Et les recalés du parrainage d’aller pleurnicher au Palais, à la suite d’une demande d’audience adressée au président de la République. Celui-ci les reçoit, mais se lave les mains de leurs griefs. Le Pds accuse alors le Conseil constitutionnel de corruption, conflit d’intérêts, connexions douteuses, et réclame la mise sur pied d’une Commission d’enquête parlementaire. L’Assemblée nationale bénit l’initiative. Thierno Alassane Sall, qui avait signalé la double nationalité du candidat de la Coalition K24, avec les conséquences que l’on sait, s’indigne, non sans dénoncer «La République des dealers». Massaly l’abreuve d’injures. Le professeur Mary Teuw Niane publie une sorte d’élucubration pour cautionner son soutien au «candidat de Sonko», suivant en cela Mimi qui louange le leader du parti dissous Pastef, courbe l’échine et se range, tout en promettant «la fin de l’hyper présidentialisme et du népotisme de l’Etat». L’Ums sort un communiqué où il est dit qu’aucune Commission parlementaire ne peut entendre un magistrat, puis le juge Cheikh Ndiaye dépose une plainte. Madiambal d’écrire : «Il apparaît surréaliste que le régime politique qui avait fait condamner Karim Wade pour prévarication de ressources publiques et l’a accablé jusqu’à le pousser à l’exil, se réveille un beau matin, sans la moindre explication ou repentir ni contrition, pour l’absoudre de tout et chercher à pactiser avec lui.» Le débat enfle. Demba Ramata parle de la guerre des institutions. Le leader du Tekki, Mamadou Lamine Diallo, craint qu’on fasse du Sénégal un jouet. Malgré tout, les plaignants annoncent des preuves irréfutables, cependant que d’aucuns dénoncent la «farce des Libéraux», crient au complot et prédisent une crise institutionnelle aussi grave que celle de 1962, avec le choc des pouvoirs judiciaire et législatif annoncé, et que Guy Marius s’étonne qu’on examine la proposition du Pds avant celles faites antérieurement. Pendant ce temps, «est arrivée l’heure des flibustiers», pour parler comme Fadel : des recalés du parrainage se livrent à un «jeu d’alliances impudique, sans principe et frisant l’indécence». Et presque tous les candidats versent dans le tapalé électoral pour récolter des voix. Certains annoncent même qu’ils vont soutenir un autre, sans renoncer officiellement à leur propre candidature, et utiliser leur temps d’antenne à son profit…

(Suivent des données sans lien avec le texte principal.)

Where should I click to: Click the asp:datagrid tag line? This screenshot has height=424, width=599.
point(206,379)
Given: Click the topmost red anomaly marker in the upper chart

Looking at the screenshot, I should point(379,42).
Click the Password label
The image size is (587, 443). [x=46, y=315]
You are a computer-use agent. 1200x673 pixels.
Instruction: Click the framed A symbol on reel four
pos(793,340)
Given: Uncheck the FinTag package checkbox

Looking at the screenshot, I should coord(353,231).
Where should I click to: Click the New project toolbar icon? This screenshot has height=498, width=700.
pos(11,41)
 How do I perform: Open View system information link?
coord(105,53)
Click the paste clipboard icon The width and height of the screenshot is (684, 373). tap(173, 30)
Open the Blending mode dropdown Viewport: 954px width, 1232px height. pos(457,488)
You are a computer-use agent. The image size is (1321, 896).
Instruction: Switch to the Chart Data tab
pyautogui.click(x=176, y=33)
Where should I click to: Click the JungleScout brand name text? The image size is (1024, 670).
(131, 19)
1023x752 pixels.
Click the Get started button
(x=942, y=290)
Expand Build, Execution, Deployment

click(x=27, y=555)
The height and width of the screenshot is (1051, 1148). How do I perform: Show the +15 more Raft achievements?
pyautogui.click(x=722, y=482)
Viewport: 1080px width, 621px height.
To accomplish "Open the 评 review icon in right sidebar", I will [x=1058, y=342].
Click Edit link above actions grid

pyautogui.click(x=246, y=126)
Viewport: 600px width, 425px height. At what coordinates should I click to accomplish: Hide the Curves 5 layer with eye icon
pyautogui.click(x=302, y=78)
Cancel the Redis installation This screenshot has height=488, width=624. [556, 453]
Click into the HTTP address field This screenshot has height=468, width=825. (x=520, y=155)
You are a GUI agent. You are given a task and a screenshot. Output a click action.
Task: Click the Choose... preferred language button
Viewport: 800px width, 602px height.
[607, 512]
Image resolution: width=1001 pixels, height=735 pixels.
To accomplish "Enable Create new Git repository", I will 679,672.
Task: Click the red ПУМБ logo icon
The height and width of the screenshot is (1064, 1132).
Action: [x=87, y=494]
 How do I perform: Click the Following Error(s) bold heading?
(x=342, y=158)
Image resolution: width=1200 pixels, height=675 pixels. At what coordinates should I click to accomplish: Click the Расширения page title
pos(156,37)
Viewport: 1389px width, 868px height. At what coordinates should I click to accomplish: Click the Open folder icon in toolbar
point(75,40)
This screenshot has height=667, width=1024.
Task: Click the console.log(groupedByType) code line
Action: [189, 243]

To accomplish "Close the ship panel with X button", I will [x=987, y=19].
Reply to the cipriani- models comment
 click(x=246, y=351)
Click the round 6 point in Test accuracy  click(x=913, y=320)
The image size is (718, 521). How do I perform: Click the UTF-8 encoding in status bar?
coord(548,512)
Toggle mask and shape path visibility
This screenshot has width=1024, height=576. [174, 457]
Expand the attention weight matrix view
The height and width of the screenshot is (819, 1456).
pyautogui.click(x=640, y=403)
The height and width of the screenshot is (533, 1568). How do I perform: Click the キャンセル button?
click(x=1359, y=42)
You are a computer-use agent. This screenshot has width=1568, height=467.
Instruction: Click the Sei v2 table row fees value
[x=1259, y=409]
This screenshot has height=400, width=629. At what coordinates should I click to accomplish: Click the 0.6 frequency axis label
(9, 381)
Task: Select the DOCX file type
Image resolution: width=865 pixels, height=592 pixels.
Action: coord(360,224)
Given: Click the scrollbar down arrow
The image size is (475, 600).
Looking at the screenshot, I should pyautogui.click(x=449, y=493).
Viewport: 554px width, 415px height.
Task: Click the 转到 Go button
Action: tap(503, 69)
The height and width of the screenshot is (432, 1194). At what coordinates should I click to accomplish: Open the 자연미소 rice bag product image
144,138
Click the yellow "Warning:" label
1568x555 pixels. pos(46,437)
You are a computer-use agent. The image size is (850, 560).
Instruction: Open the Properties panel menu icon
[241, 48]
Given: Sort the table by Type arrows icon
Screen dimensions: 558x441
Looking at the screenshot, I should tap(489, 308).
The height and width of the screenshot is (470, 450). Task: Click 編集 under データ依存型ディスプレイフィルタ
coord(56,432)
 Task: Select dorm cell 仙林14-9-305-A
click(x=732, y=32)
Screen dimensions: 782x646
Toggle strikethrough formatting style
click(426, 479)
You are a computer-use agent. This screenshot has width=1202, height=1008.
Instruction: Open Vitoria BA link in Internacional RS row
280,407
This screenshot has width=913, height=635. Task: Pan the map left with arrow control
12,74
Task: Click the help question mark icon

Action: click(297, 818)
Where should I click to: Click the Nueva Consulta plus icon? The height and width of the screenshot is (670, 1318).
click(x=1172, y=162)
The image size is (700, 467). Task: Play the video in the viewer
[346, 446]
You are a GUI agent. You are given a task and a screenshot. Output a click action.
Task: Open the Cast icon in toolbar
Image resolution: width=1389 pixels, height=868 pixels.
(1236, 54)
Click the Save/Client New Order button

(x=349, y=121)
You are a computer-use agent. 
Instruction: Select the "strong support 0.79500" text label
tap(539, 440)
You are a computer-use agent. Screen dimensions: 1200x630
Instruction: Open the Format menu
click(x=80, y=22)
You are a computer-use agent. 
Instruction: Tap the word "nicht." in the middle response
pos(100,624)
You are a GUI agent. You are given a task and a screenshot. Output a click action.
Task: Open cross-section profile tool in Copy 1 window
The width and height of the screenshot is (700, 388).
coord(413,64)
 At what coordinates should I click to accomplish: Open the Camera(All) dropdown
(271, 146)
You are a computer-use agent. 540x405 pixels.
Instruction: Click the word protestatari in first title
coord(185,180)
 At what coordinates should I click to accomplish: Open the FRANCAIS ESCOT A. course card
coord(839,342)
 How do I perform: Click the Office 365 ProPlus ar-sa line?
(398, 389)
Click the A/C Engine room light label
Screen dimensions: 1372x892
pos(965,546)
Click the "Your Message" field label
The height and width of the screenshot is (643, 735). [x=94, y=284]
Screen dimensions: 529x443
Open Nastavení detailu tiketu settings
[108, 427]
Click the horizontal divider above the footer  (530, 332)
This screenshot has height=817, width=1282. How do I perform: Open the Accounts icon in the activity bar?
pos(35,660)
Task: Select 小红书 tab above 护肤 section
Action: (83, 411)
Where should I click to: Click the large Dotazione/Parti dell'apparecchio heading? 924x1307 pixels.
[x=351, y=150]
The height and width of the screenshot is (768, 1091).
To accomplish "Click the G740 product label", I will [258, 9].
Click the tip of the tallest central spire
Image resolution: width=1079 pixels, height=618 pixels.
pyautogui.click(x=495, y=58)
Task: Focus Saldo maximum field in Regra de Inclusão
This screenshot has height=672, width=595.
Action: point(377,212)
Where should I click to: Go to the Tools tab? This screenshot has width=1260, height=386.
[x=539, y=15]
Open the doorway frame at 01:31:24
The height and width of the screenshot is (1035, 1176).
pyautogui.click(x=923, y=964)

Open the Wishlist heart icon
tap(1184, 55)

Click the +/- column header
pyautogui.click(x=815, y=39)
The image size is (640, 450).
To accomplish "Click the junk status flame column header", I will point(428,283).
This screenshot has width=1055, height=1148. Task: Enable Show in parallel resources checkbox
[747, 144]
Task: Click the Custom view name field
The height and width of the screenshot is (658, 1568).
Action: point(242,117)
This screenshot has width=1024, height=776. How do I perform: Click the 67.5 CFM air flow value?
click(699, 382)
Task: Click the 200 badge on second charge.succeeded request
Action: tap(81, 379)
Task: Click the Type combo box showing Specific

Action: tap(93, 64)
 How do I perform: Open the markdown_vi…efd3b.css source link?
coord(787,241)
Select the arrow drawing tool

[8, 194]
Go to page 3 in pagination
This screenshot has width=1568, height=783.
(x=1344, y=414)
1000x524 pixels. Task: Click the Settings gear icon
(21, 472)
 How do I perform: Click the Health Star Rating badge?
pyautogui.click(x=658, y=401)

Et le dof doflu de battre son plein ! Saisie de vertige, ma raison archaïque ferme ses portes et fenêtres. Car, lorsque le ridicule s’enracine et boutonne, il devient pathétique, et le rire devient indécent, et la désolation s’empare des cœurs. Dans ma solitude, je me suis rappelé, qu’il y a de cela à peine quelques mois, la bêtise avait mis le feu à des facultés de l’Ucad et à des domiciles privés, lancé des cocktails Molotov dans un car de transport en commun, etc. Puis, je me suis exclamé : «C’est cette Assemblée-là, qui a jeté par terre son honorabilité le jour de son installation, qui prétend juger les juges, semblable à l’aveugle qui veut guider le borgne !» J’ai alors formulé cette prière, sachant, comme disait Georges Clemenceau, qu’«on ne ment jamais autant qu’avant les élections, pendant la guerre et après la chasse» : «Dieu sauve le Sénégal, mon pays.» Affaire à suivre : l’Assemblée s’est réunie ce 31 janvier 2024.